Last year we grew "Early Dew" honeydew variety; I couldn't find seeds for them this year, and since they're a hybrid, I couldn't save the seeds last year anyway. So this year I figured we could try an open pollinated melon, and we'll see how it goes. That, and Mom's not a huge fan of honeydews anyway, but we all like watermelons. This one, too, will live in the greenhouse this summer.

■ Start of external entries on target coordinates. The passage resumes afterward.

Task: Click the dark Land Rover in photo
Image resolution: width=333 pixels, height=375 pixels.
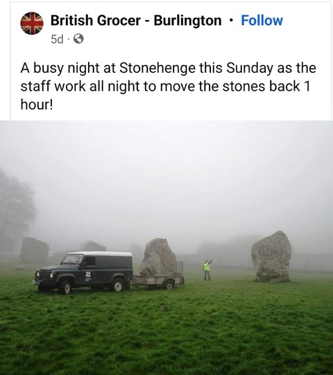Action: click(84, 272)
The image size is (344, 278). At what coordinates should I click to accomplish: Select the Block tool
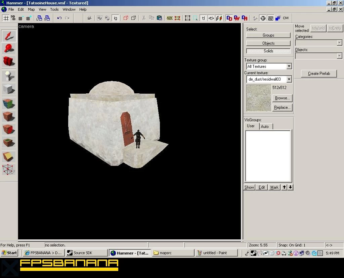point(9,89)
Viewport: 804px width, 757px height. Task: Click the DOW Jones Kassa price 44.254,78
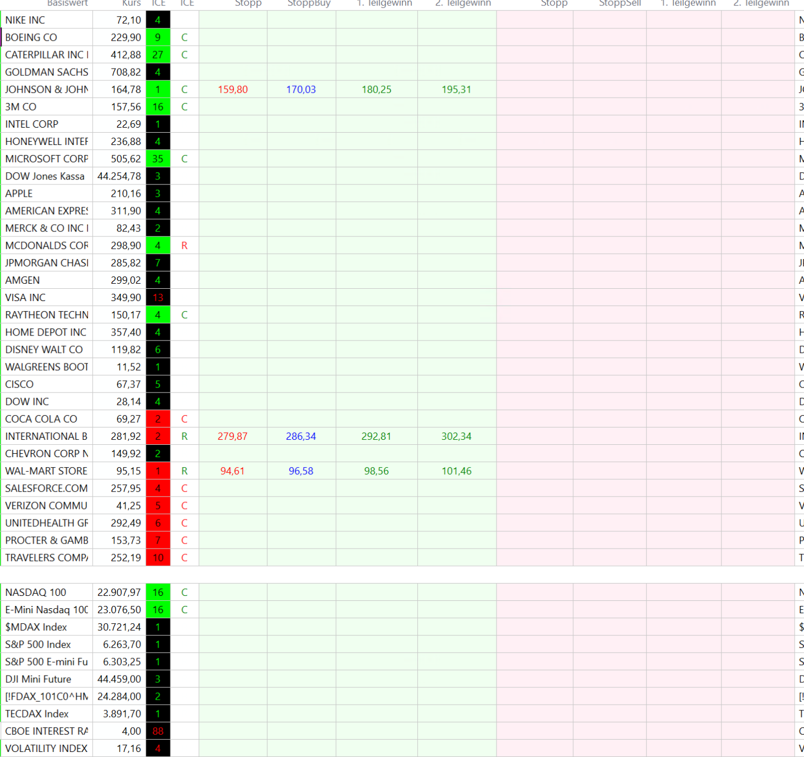point(119,176)
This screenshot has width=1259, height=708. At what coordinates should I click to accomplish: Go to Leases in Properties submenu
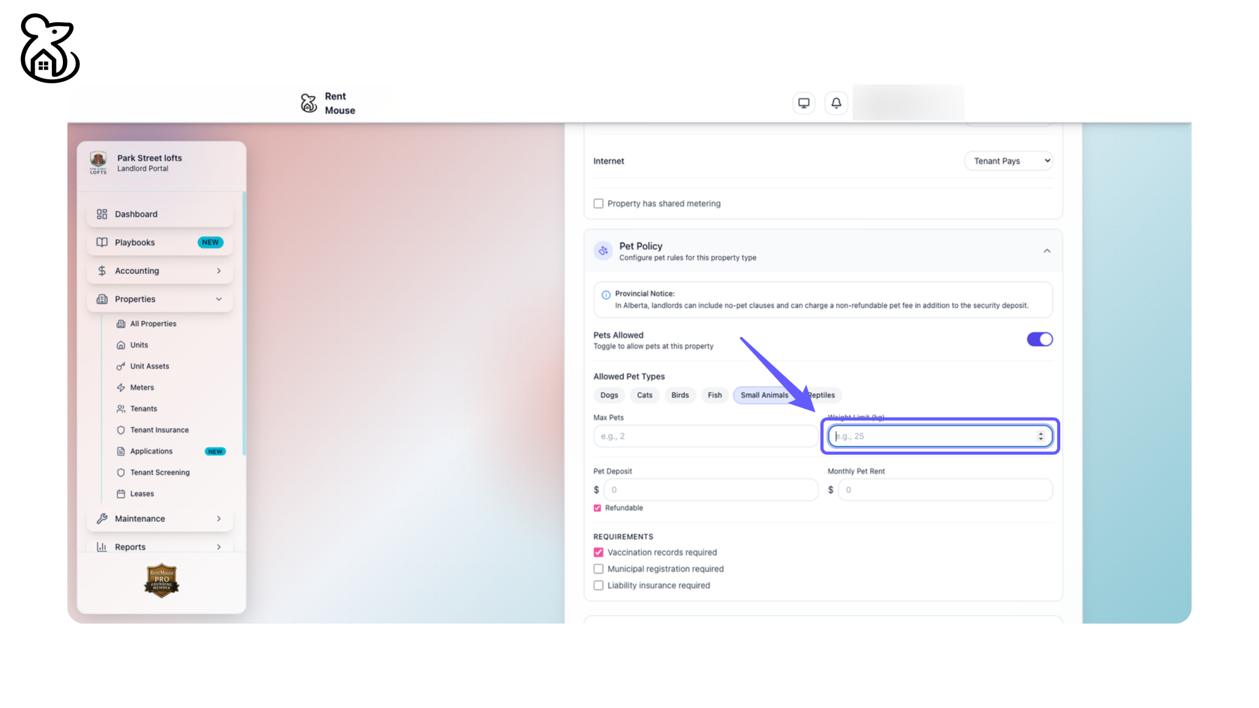click(x=142, y=494)
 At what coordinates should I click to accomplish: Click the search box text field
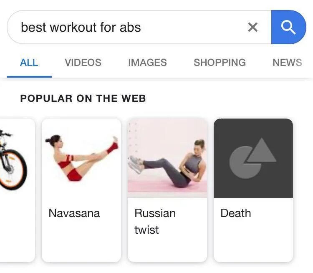tap(132, 27)
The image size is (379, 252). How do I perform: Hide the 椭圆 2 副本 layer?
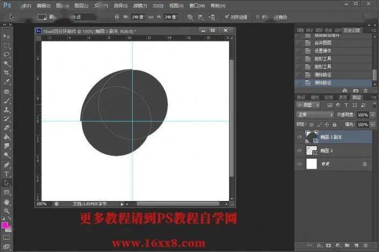299,137
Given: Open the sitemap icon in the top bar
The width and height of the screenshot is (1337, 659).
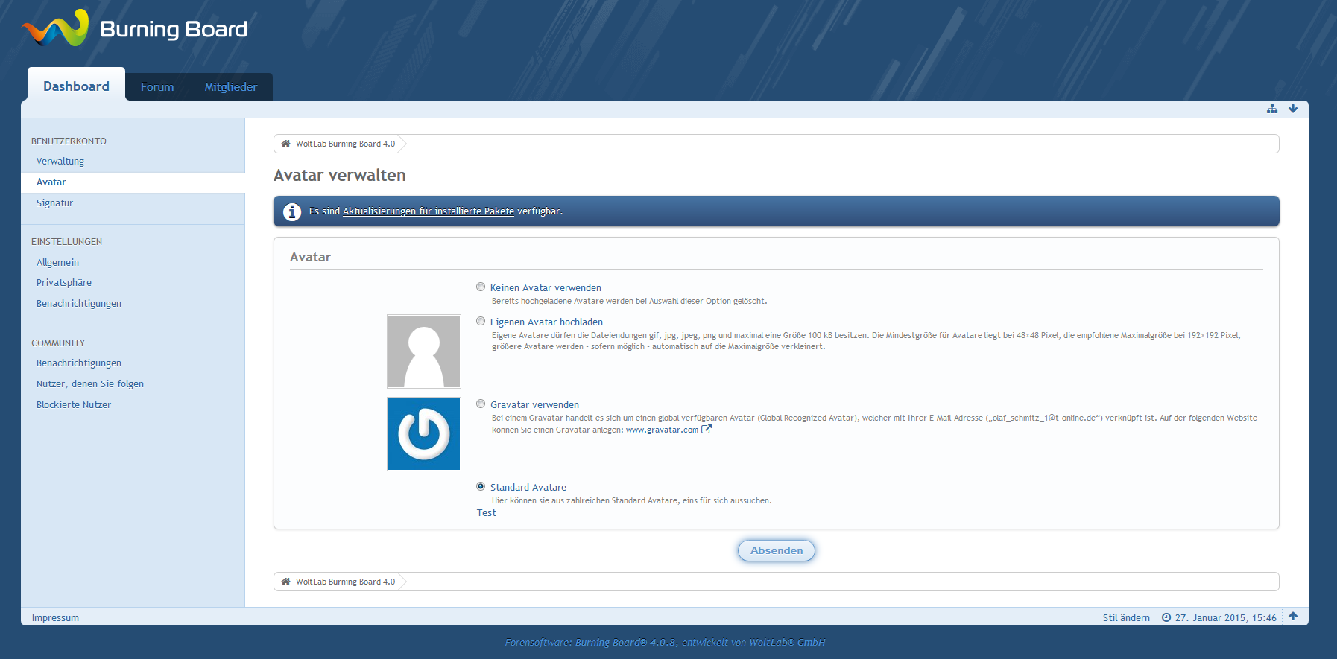Looking at the screenshot, I should pos(1272,109).
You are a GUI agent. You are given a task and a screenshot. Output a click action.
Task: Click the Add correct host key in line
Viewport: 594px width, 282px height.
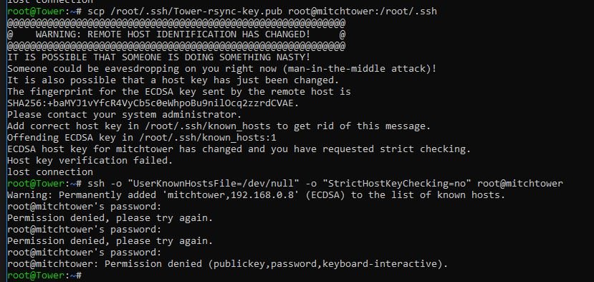(219, 126)
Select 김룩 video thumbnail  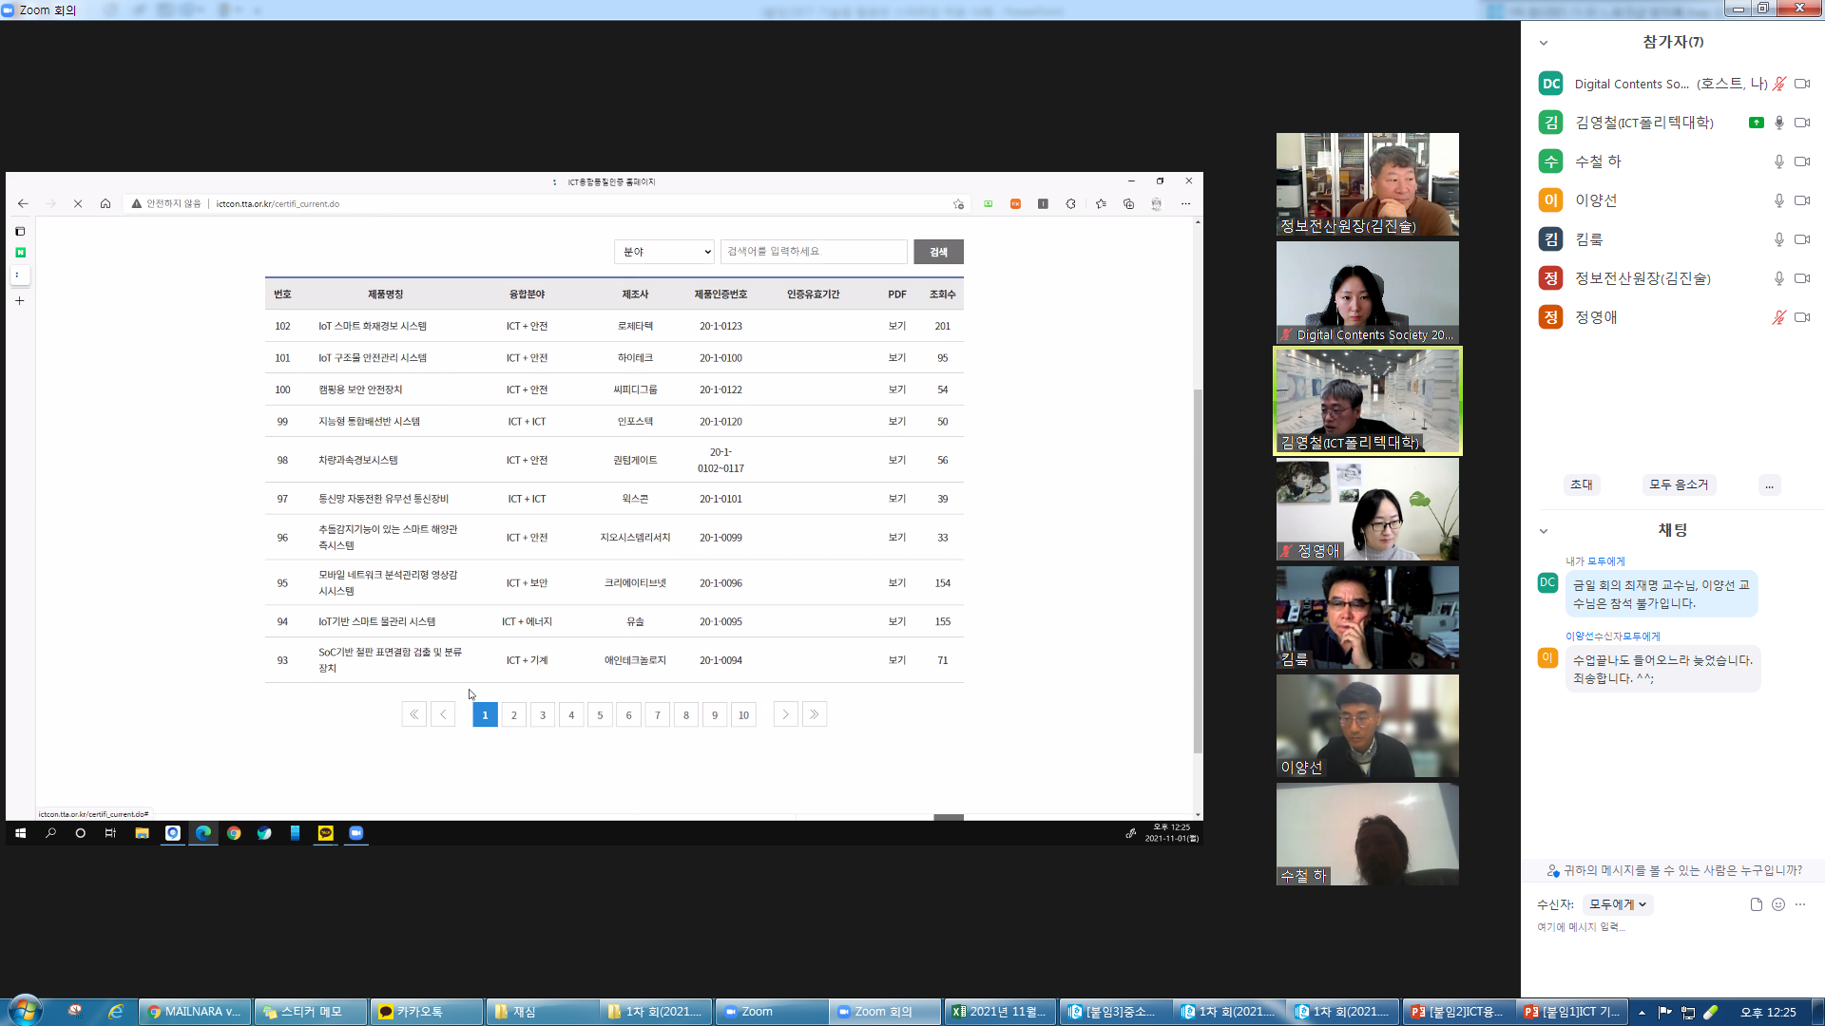(1367, 618)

Blacktail Mountain Watermelon"Blacktail Mountain is an extremely early, certified organic watermelon, with flowers appearing weeks before other varieties. This cold-tolerant melon is perfect for the cool springs here on the Coast, although it may perform better under a cloche or in a greenhouse. The vines are compact and bear several 23cm (9"), melons with very dark green skin and scarlet flesh that is sweet, crunchy and full of flavour. Matures in 75 days. (open pollinated seeds)" - Full Circle Seeds

Most of these cucurbits require some help with pollination: we take the male flowers off the vine and squish them into the female flowers. Seems to work, as we had pretty good pollination rate last year. And with a new little addition to the family on the way very soon, having lots of squash for the winter will be a boon, so fingers crossed I started enough plants to meet our needs!

We also started some basil, lupines and hollyhocks, which are sitting happily in our greenhouse nursery:

We have to figure out where the perennial flowers are going to get transplanted, but the basil will get interspersed amongst the greenhouse plants, and make our tomato cucumber salads this summer that much better!